Pull out every line in the data that has the string "each" in it.

******

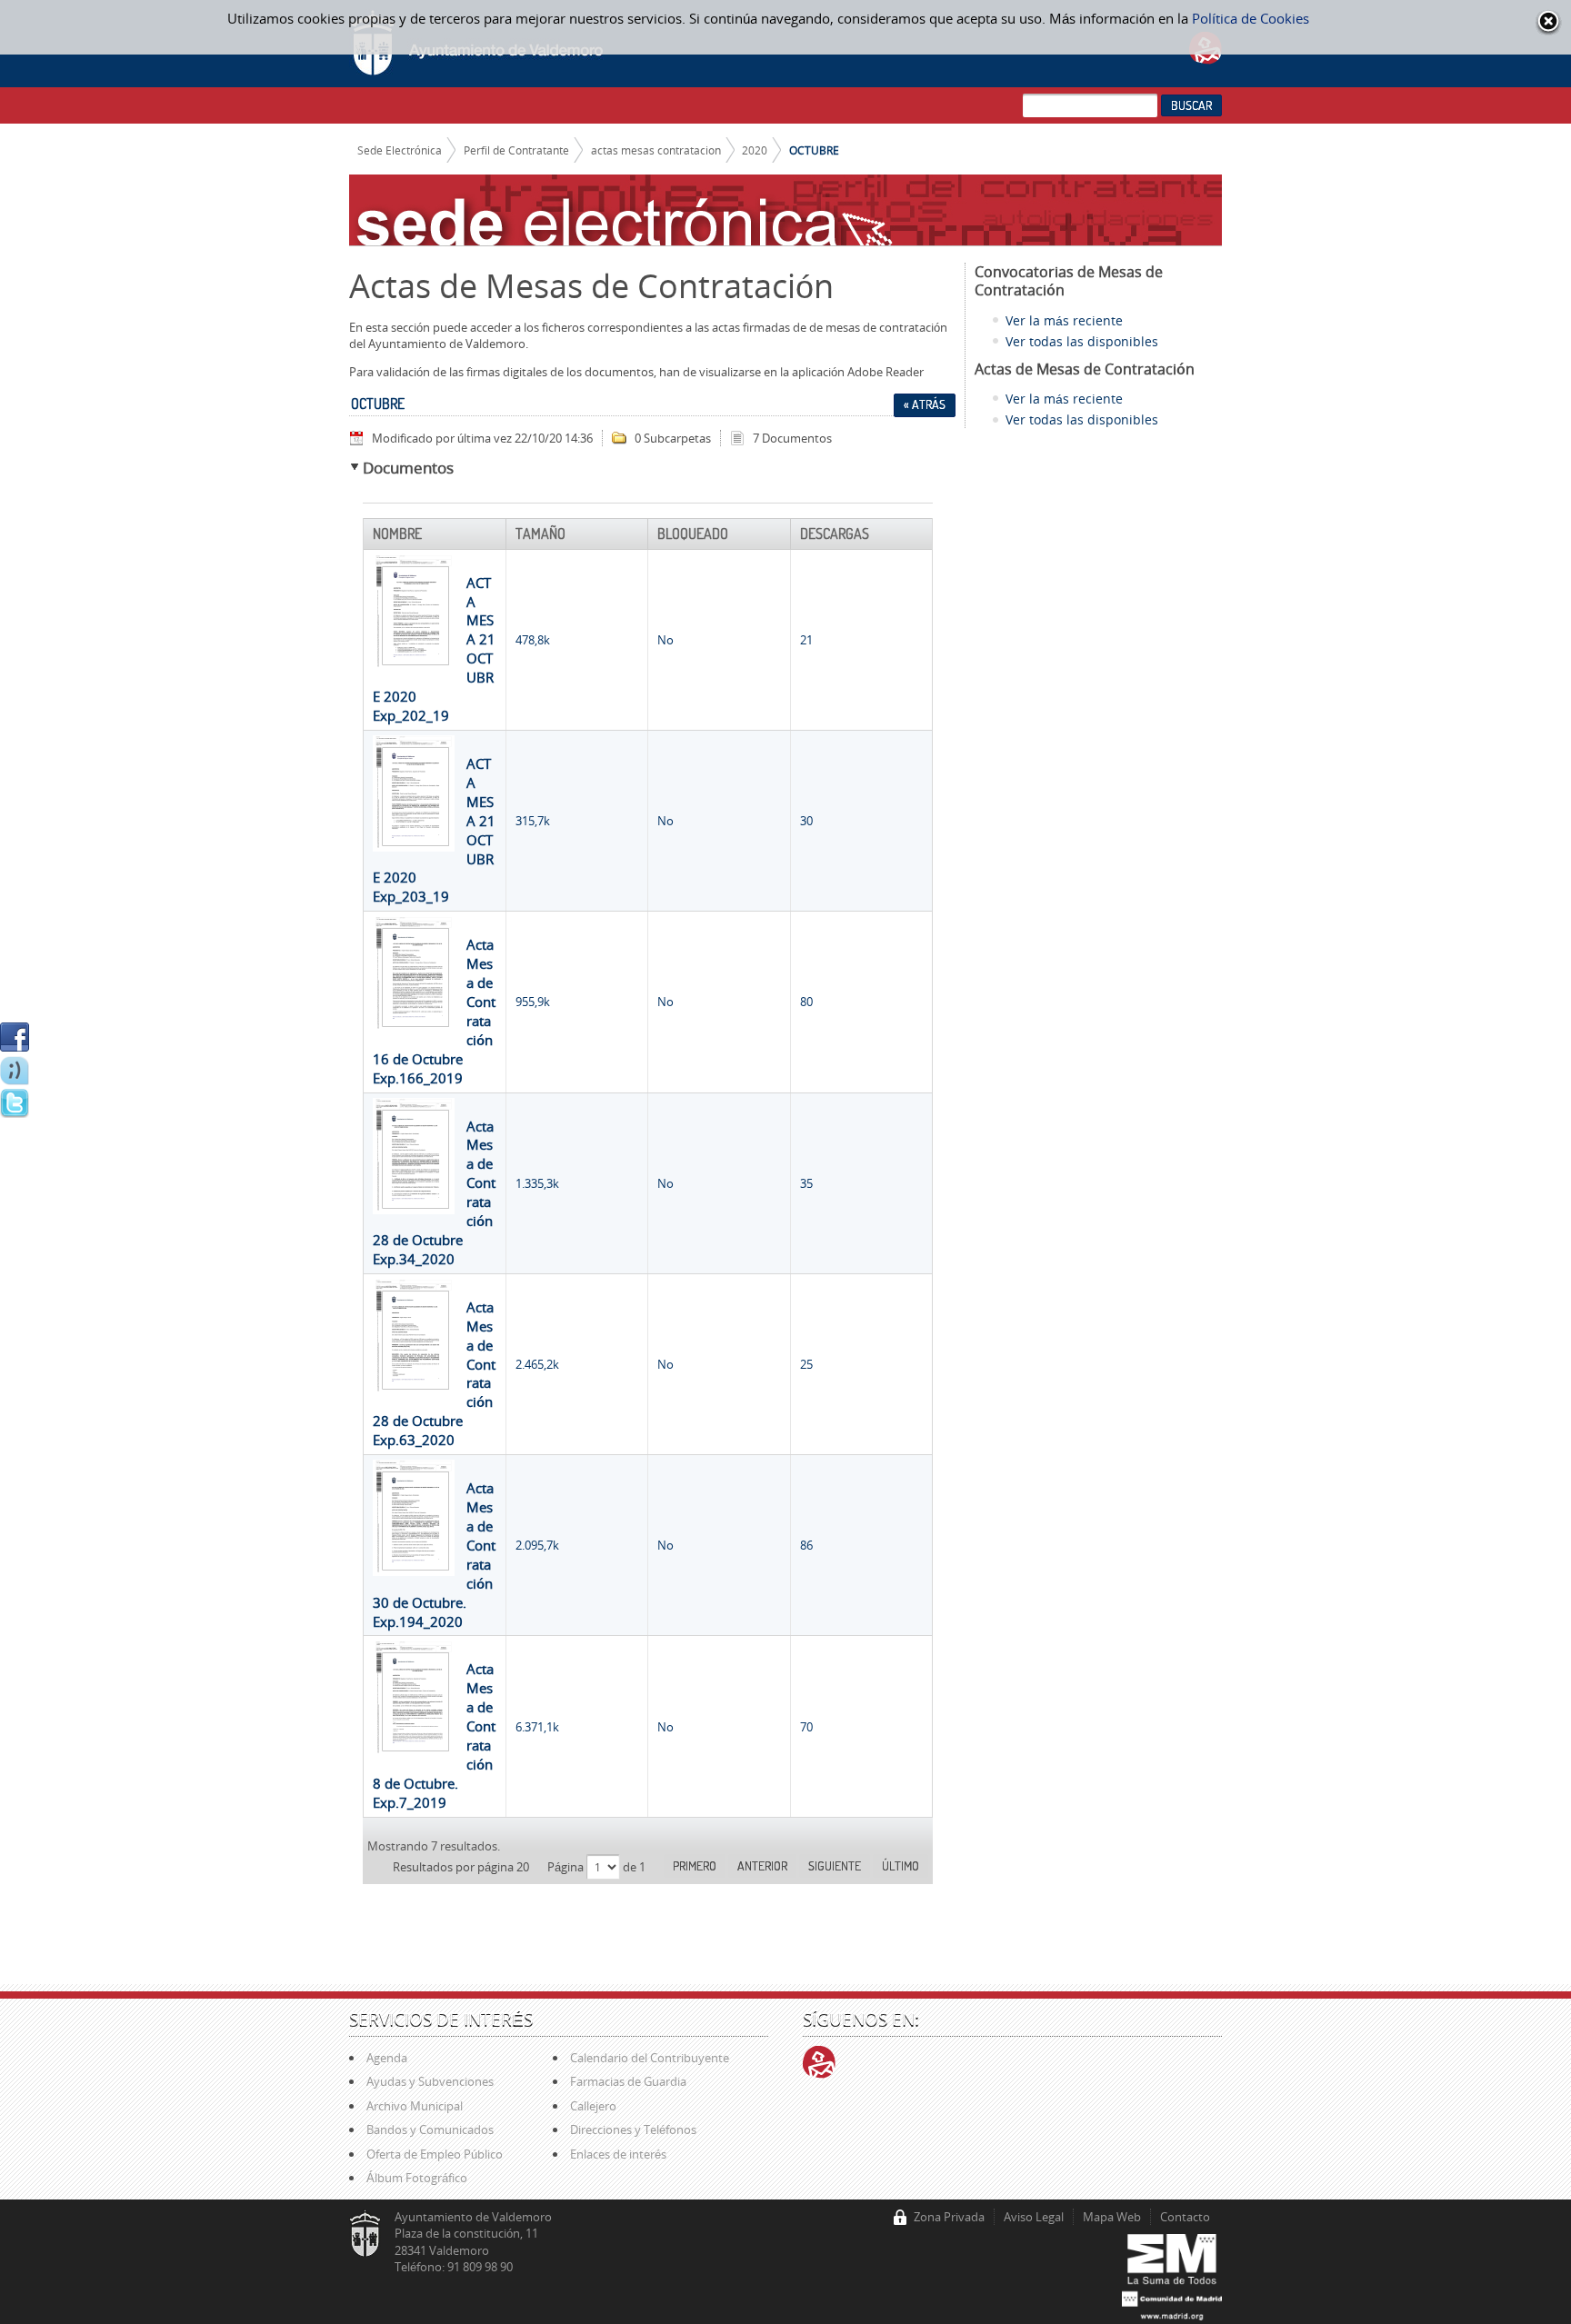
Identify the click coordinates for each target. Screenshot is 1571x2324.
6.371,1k (537, 1727)
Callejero (593, 2106)
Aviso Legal (1034, 2217)
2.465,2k (537, 1364)
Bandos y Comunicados (430, 2129)
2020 (754, 150)
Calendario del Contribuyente (649, 2058)
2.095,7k (537, 1545)
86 (806, 1545)
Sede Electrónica (399, 150)
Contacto (1185, 2217)
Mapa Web (1112, 2217)
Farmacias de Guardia (628, 2081)
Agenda (386, 2058)
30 (806, 821)
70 (806, 1727)
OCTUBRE (814, 150)
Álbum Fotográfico (416, 2177)
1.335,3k (537, 1183)
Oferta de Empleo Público (434, 2154)
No (665, 640)
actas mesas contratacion (656, 150)
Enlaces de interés (618, 2154)
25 (806, 1364)
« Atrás (925, 404)
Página (566, 1867)
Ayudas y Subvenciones (430, 2081)
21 (806, 640)
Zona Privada (949, 2217)
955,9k (532, 1001)
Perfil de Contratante (516, 150)
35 (806, 1183)
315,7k (532, 821)
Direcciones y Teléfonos (633, 2129)
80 (806, 1001)
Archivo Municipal (414, 2106)
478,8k (532, 640)
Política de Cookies (1250, 18)
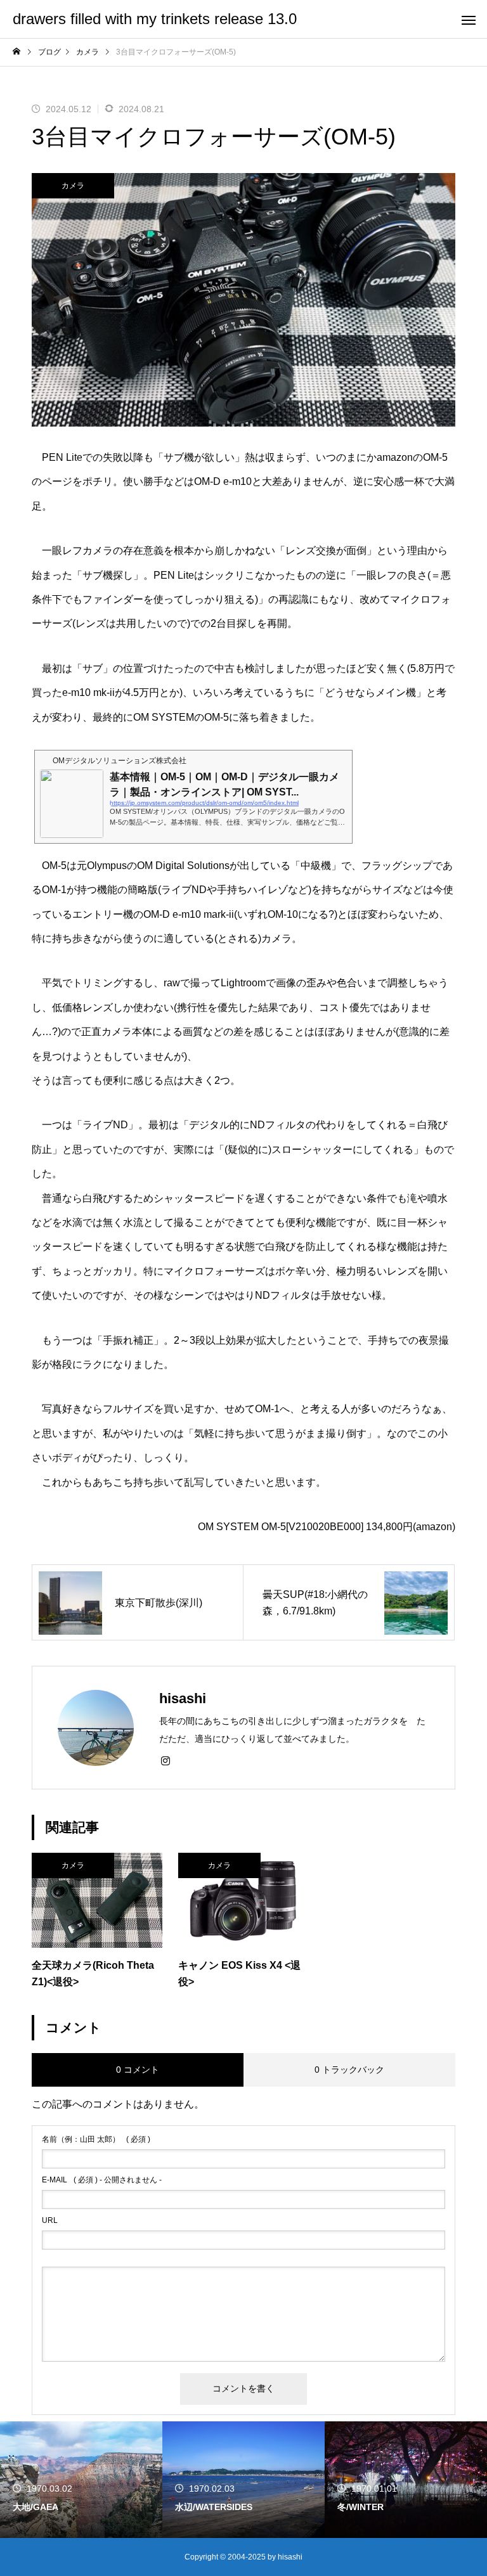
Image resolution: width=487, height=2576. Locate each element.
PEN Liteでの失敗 (82, 457)
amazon (434, 1526)
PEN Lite (173, 575)
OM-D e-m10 (223, 481)
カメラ (73, 185)
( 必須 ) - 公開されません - (102, 2180)
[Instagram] (165, 1760)
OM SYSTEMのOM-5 (181, 717)
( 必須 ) (96, 2139)
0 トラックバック (349, 2069)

******

**ANSWER BOX:**
Identify the click coordinates for each target. Screenshot is 1571x2324.
Image resolution: width=487, height=2576. Locate each element.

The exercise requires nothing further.